[Bug middle-end/111754] [14 Regression] ICE: in decompose, at rtl.h:2313 at -O

2023-11-28 Thread prathamesh3492 at gcc dot gnu.org via Gcc-bugs
https://gcc.gnu.org/bugzilla/show_bug.cgi?id=111754

--- Comment #15 from prathamesh3492 at gcc dot gnu.org ---
Sorry for the regression, and thanks for the prompt fix!

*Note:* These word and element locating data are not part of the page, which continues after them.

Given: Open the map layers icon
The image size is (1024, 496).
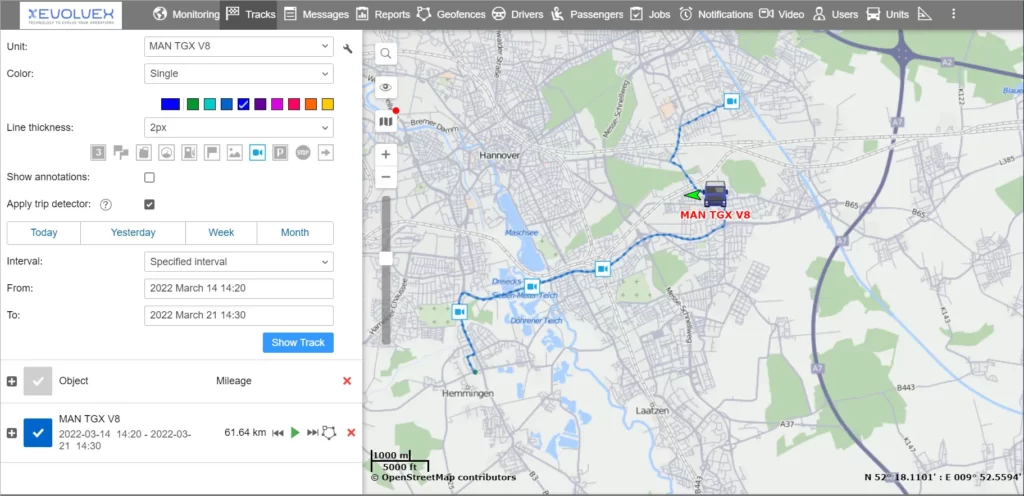Looking at the screenshot, I should pos(386,121).
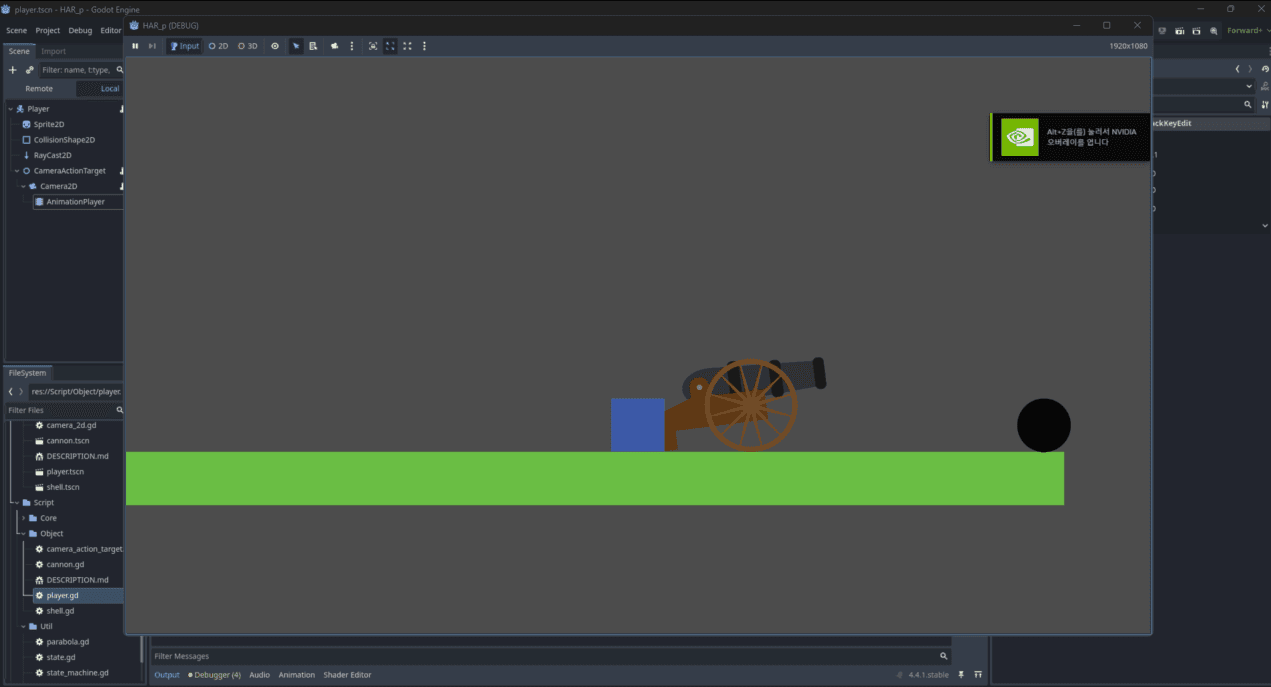
Task: Click the camera override icon in game toolbar
Action: pyautogui.click(x=335, y=46)
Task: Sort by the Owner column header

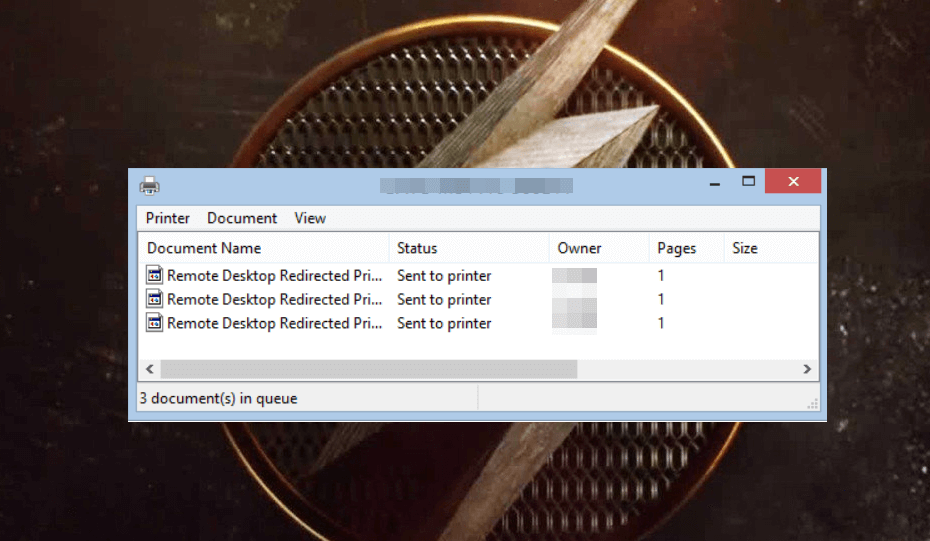Action: [x=579, y=248]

[Bug middle-end/111754] [14 Regression] ICE: in decompose, at rtl.h:2313 at -O

2023-11-28 Thread cvs-commit at gcc dot gnu.org via Gcc-bugs
https://gcc.gnu.org/bugzilla/show_bug.cgi?id=111754

--- Comment #14 from GCC Commits  ---
The master branch has been updated by Jakub Jelinek :

https://gcc.gnu.org/g:e6c01334ccfca8bc748c8de90ba2a636d1662490

commit r14-5902-ge6c01334ccfca8bc748c8de90ba2a636d1662490
Author: Jakub Jelinek 
Date:   Tue Nov 28 10:16:47 2023 +0100

testsuite: Fix up pr111754.c test

On Tue, Nov 28, 2023 at 03:56:47PM +0800, juzhe.zh...@rivai.ai wrote:
> Hi, there is a regression in RISC-V caused by this patch:
>
> FAIL: gcc.dg/vect/pr111754.c -flto -ffat-lto-objects  scan-tree-dump
optimized "return { 0.0, 9.0e\\+0, 0.0, 0.0 }"
> FAIL: gcc.dg/vect/pr111754.c scan-tree-dump optimized "return { 0.0,
9.0e\\+0, 0.0, 0.0 }"
>
> I have checked the dump is :
> F foo (F a, F b)
> {
>[local count: 1073741824]:
>= { 0.0, 9.0e+0, 0.0, 0.0 };
>   return ;
>
> }
>
> The dump IR seems reasonable to me.
> I wonder whether we should walk around in RISC-V backend to generate the
same IR as ARM SVE ?
> Or we should adjust the test ?

Note, the test also FAILs on i686-linux (but not e.g. on x86_64-linux):
/home/jakub/src/gcc/obj67/gcc/xgcc -B/home/jakub/src/gcc/obj67/gcc/
/home/jakub/src/gcc/gcc/testsuite/gcc.dg/vect/pr111754.c
-fdiagnostics-plain-output -O2 -fdump-tree-optimized -S
+-o pr111754.s
/home/jakub/src/gcc/gcc/testsuite/gcc.dg/vect/pr111754.c: In function
'foo':
/home/jakub/src/gcc/gcc/testsuite/gcc.dg/vect/pr111754.c:7:1: warning: SSE
vector return without SSE enabled changes the ABI [-Wpsabi]
/home/jakub/src/gcc/gcc/testsuite/gcc.dg/vect/pr111754.c:6:3: note: the ABI
for passing parameters with 16-byte alignment has changed in GCC 4.6
/home/jakub/src/gcc/gcc/testsuite/gcc.dg/vect/pr111754.c:6:3: warning: SSE
vector argument without SSE enabled changes the ABI [-Wpsabi]
FAIL: gcc.dg/vect/pr111754.c (test for excess errors)
Excess errors:
/home/jakub/src/gcc/gcc/testsuite/gcc.dg/vect/pr111754.c:7:1: warning: SSE
vector return without SSE enabled changes the ABI [-Wpsabi]
/home/jakub/src/gcc/gcc/testsuite/gcc.dg/vect/pr111754.c:6:3: warning: SSE
vector argument without SSE enabled changes the ABI [-Wpsabi]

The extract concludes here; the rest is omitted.